毎日毎日懺悔と、祈りと、そしてこんな結果に至らしめた神に対する憎しみを抱き続けていた。
できるなら、あの飄々とした顔を一発ぶん殴ってやりたい。
来る日も来る日もそう思うばかりだった。
だからだろうか。
今世におけるビッグイベントのことを、俺はすっかり忘れていた。
「エリィ、こんなところにいたのね」
この家の書庫にて。
不意に今の俺の愛称が呼ばれる。
柔らかな口調と、なんでも包み込んでしまいそうな声色。
この体の母親に当たる人物。
「リリアーノ様、何か御用ですか」
「あらもう…そんな他人行儀な。お母様か母上と呼びなさいと言っているのに。なんなら、ママでもいいのよ?」
リリアーノ・ヘレン・デア・クルヴィート。
金色の髪と翡翠色の瞳をもつ、前世ではお目にかかったことのないような姿をもった女性だ。

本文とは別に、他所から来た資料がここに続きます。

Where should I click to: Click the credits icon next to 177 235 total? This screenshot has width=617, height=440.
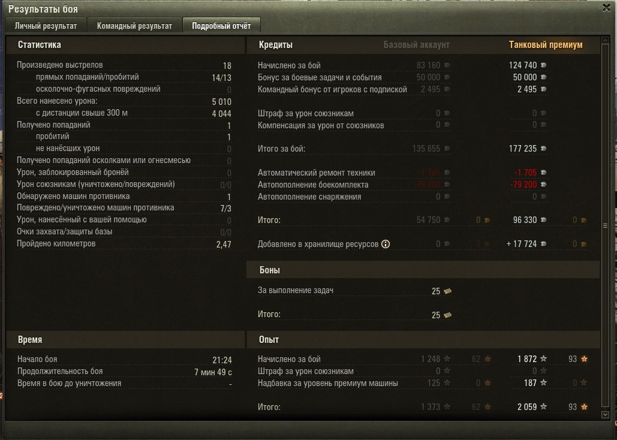tap(543, 149)
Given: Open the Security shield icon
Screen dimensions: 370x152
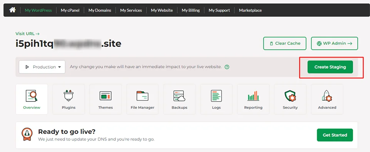Looking at the screenshot, I should (290, 96).
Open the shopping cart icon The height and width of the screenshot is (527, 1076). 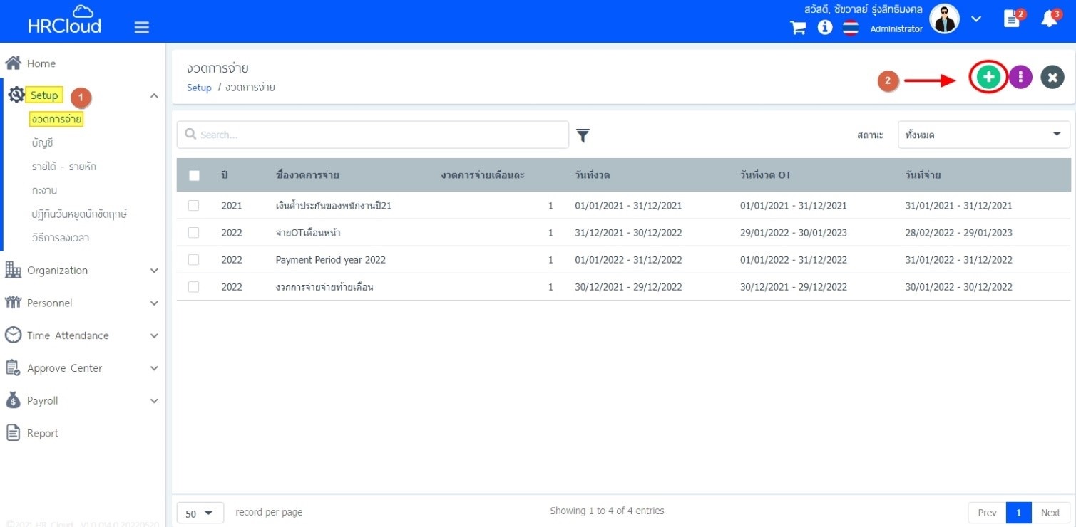[x=798, y=28]
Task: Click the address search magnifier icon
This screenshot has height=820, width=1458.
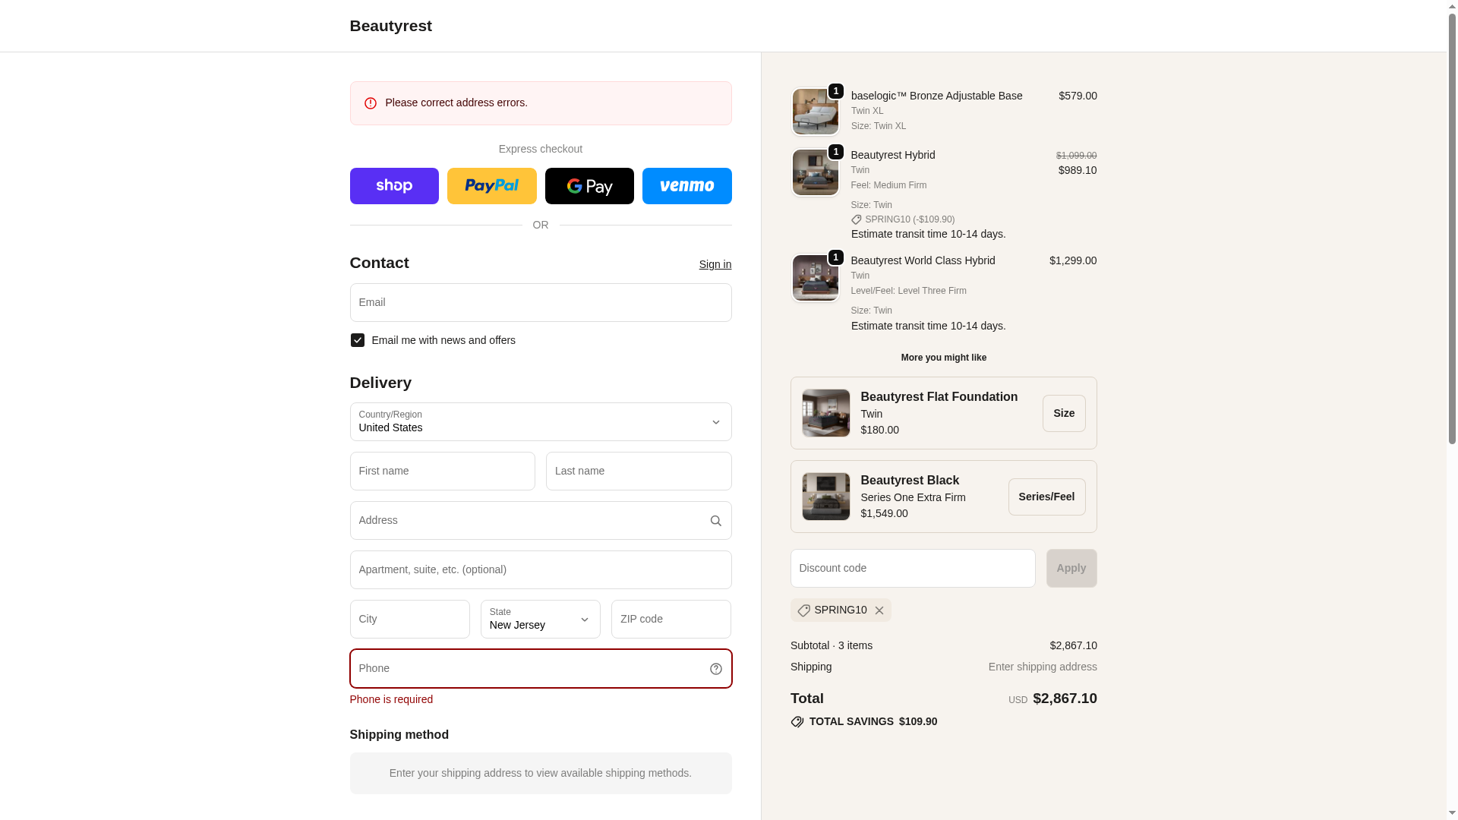Action: (715, 521)
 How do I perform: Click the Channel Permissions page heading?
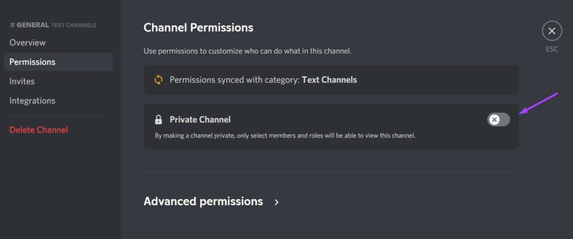(198, 27)
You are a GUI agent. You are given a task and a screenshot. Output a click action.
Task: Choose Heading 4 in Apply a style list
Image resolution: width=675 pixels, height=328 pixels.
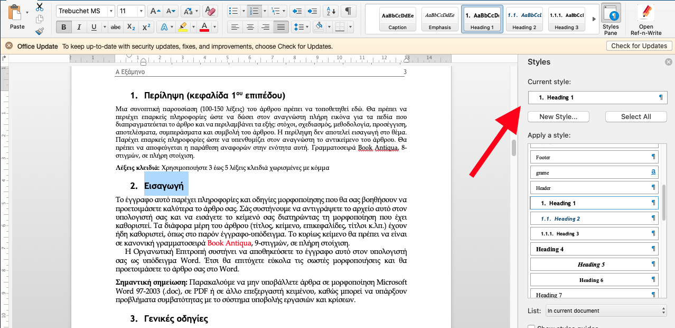pos(594,249)
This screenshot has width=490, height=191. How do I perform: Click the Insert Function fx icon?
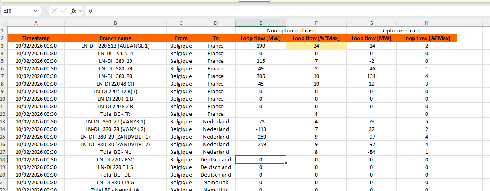point(73,11)
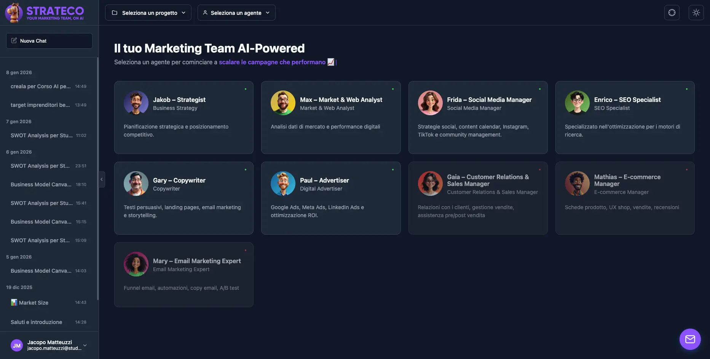Click Paul Advertiser avatar
Viewport: 710px width, 359px height.
(283, 183)
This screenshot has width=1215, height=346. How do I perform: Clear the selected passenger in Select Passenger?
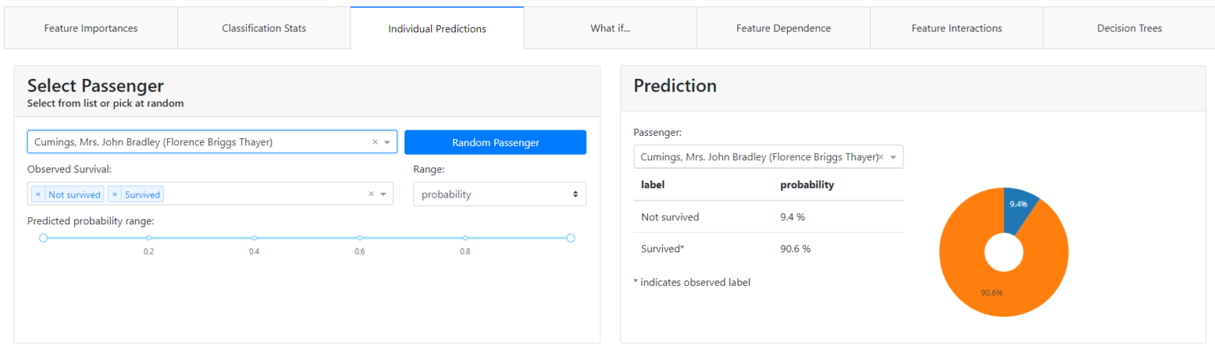(375, 143)
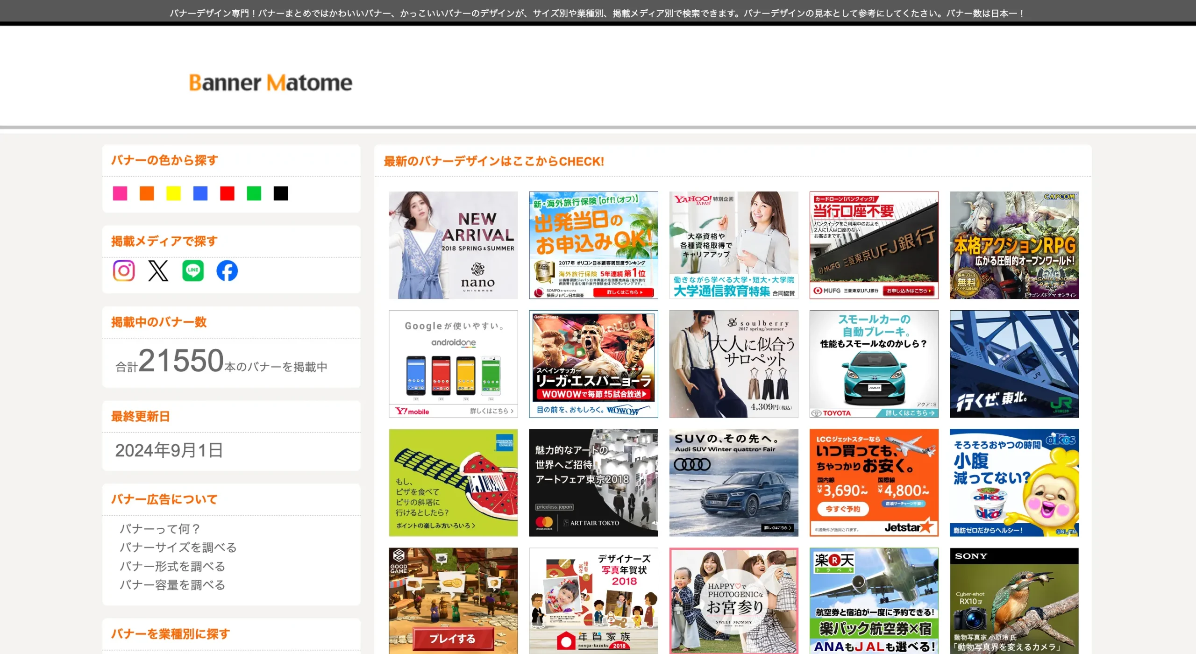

少し眉を垂らしながらそう言う彼女だが、残念ながら俺には少し難しい。
というか、そういう気になれない。
「俺の母親」という存在が、前世のせいで非常にマイナスなものとして思われてしまうから。
だから不自然でも名前で呼ぶようにしている。
「まぁそれはいいけど…今日は大事な日なんだから、ちゃんと準備を済ませて頂戴ね」
「大事な日…ですか?」
「えぇそうよ、まさか忘れたなんて言わないわよね?」
「…えっと、申し訳ございません」
「あらまぁ!本当にエリィは自分のことに無頓着ね」
大げさに驚いて見せる彼女。
自分にというか、もはや全部に対して無関心というか。
もう何かに対して興味を示すというのが難しい。
だから、今日何があるかなんて…わからない。
「今日は魔力鑑定の儀、でしょう!?」
「……あぁ」
そんなものもあったな。
という感想が出るレベルの行事じゃない。
わりと今後の人生の見通しがつくくらいには重要なイベントだった。
魔力鑑定の儀とは、貴族、平民を問わず満5歳の少年少女が一堂に会し、生まれ持った魔力について鑑定を行う儀式である。
体内の総魔力量は後天的に変わるけれど、適正とかそういう魔力そのものの質については変わりようがない。ゆえに、大まかな人生の道のりが決定される瞬間でもあるのだ。
確かにそれは重要な日だな。
「あぁ、じゃないわ。早く準備しなさいね?」
「…わかりました」
読んでいた革製の本を閉じ、重い腰を上げる。
それを見て満足したのか、早くしてねと催促の念押しをして、リリアーノは書庫を出て行った。
…彼女も、かわいそうな人だよな。
自分の息子の中に、誰とも知れぬおっさんの魂が入っていて、しかも前世に未練たらたらだなんて。
でも、悪いけど改善する気はない…というかできないと思う。
これからのこの人生をどう生きるかなんて考えたこともないけれど、たぶんこのままずるずると無気力に生きていくのではないか。
少なくとも今は、このホームシックから脱却できそうにはない。
「………ハぁ」
肺の空気を全部吐き出して、ようやく動き出す。
興味はなくとも、やらなければいけないことはあるのだった。